I also enjoyed Mr. White's interesting analysis of American culture and society, circa 1960. He takes readers through a colorful discussion of trends and changes that have occurred and connects them with the political scene. This definitely puts the unfolding of the campaign and election into a greater perspective.
I have read a number of criticisms that Mr. White was unduly biased toward John F. Kennedy in this book. I do not see this as being accurate - he does not present Kennedy as some sort of secular saint. Moreover, (and I am no great admirer of Kennedy), Kennedy did have a great deal of charisma that lent itself to positive press coverage. In a later book, Mr. White takes a similar tack toward Ronald Reagan. Mr. White does show some empathy toward Richard Nixon, though he rightly criticizes him for not making better use of President Eisenhower's immense popularity and goodwill with the American people. Nixon, of course, will ultimately win a Presidential contest, though under a different set of circumstances.

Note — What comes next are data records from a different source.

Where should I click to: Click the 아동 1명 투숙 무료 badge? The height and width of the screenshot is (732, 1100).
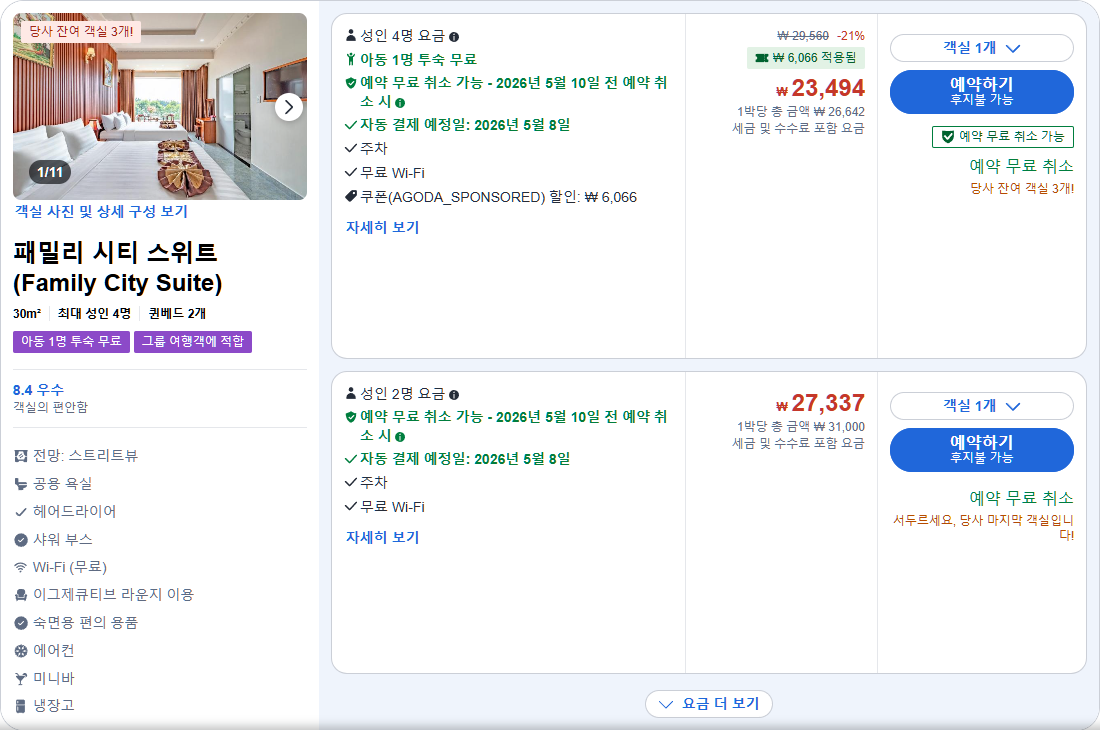[x=70, y=341]
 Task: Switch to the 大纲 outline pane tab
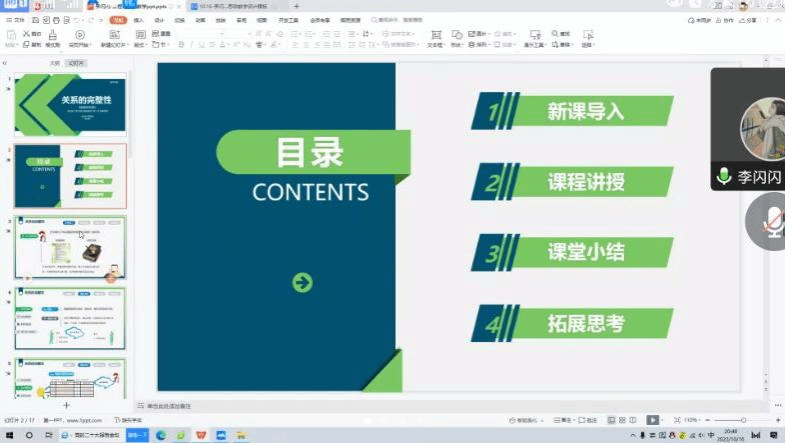click(55, 63)
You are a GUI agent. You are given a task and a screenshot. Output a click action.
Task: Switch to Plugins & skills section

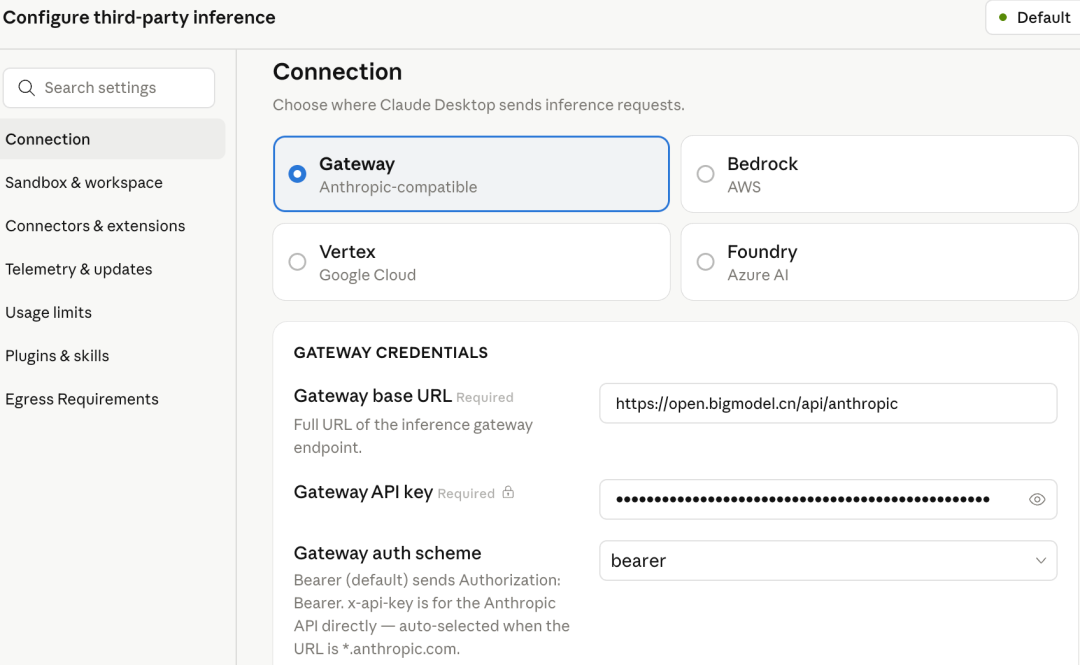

Interestingly, I don't think that either Kennedy or Nixon would have won their respective party's Presidential nomination in the current political climate. This is because both men were, at heart, center-leaning pragmatists. They were not given to the ideological orthodoxy that exists today in both parties.
On a critical note, Mr. White does not mention the controversial election returns that took place in Chicago and Texas, or about the dubious (to put it nicely) dealings of Joseph P. Kennedy, who took an active role in the campaign, despite an appearance of aloofness. I think that Mr. White should have included this, and that doing so would not have harmed the book.
0 of 0 people found the following review helpful:
A well-paced book, 2007-08-12 While it would seem this book would be very dated, I found it to be incredibly interesting and unintentionally relevant to the modern political world. First though, the book reads incredibly easy. Ted White was a journalist and thus this feels more like a direct piece, rather than an academic's thesis. The story of the election moves along with a few pauses for in-depth analysis. The focus shifts in every chapter, so it doesn't become monotonous.
I especially liked reading the book because it was about John F. Kennedy and Richard Nixon and written from a perspective that is hard to find: before JFK was shot and Nixon resigned. Instead the book treats them just as two young pols, eager to ascend to the highest office.
Additionally, many of the positions of the Democrats and Republicans, as well as response by the American people seems unchanged despite the past nearly 50 years. Looking at the parties as they began to form their present state provides insight into how our political scene today developed.
All in all, I recommend this book to anyone who's interested either in Nixon, Kennedy, or presidential campaigning in general. They'll find it almost humorous in how some descriptions written in 1961 still apply in 2007, and how most tactics are still being used.